Various stakeholders are also stepping up efforts to ensure the termination of the practice. Adaramoye explained that his organisation was fully involved in the campaign.
He said: “In 2008, a global UNFPA/UNICEF joint programme on the abandonment of female genital mutilation/cutting was launched. The programme is currently being implemented in 17 countries. Nigeria joined the global programme in December 2013, but the actual implementation commenced in 2014 in Imo, Ebonyi, Osun, Ekiti, Oyo and Lagos states, with a joint Female Genital Mutilation/Cutting Situation Assessment. These states were chosen on the basis of high prevalence of female genital mutilation cases based on the Nigeria Demographic and Health Survey (NDHS) data in 2003, 2008 and 2013.
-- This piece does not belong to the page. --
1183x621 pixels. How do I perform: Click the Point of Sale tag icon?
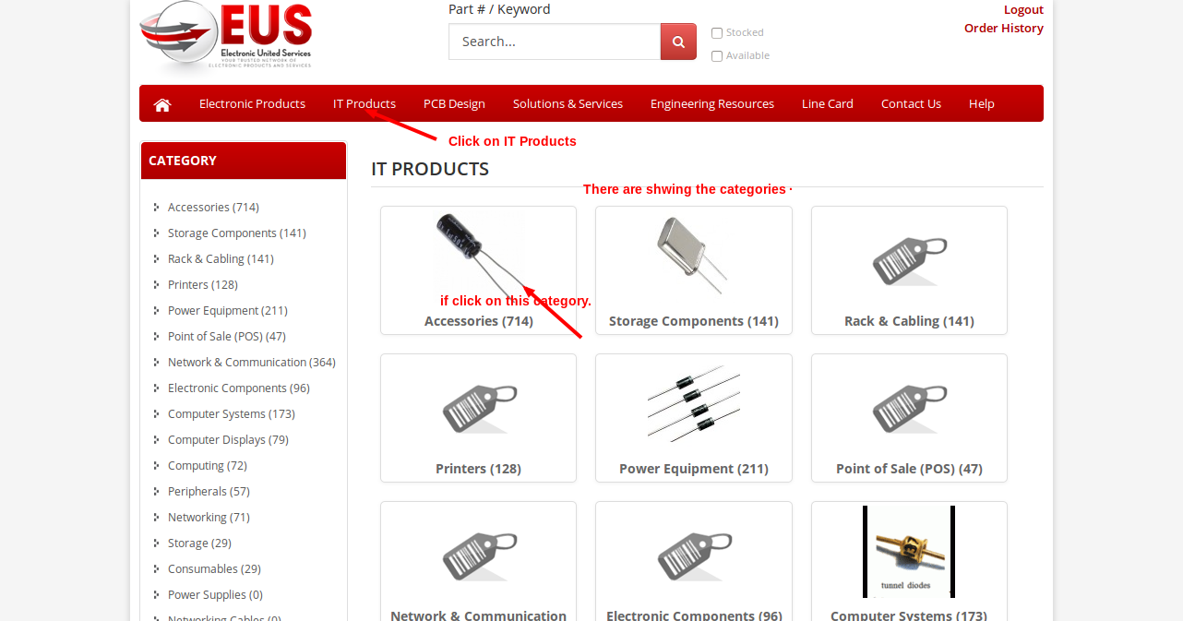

“According to the NDHS, the female genital mutilation prevalence rate in the South West is the highest in the country. Although little progress has been made from a prevalence rate of about 57 per cent in 2003 to 48 per cent in 2013, a lot still needs to be done. But the South-East has seen a steady increase in the practice, from 40 per cent in 2003 to 48 per cent in 2013,” he stated.
Adaramoye informed that the practice is based on myths and religion passed down for many generations. “Some communities believe that the clitoris contains powers strong enough to cause harm to a man’s reproductive organ or to damage or kill a baby during childbirth,” he said.
He stressed, however, that there were programmes dispelling these myths and putting the records straight.
He explained that programmes, campaigning against the practice are currently on social media and on radio in the six states where the prevalence of female genital mutilation is high. He also informed that many state governments are working towards implementing laws protecting the rights of women and the girl-child, especially laws on the abandonment of female genital mutilation.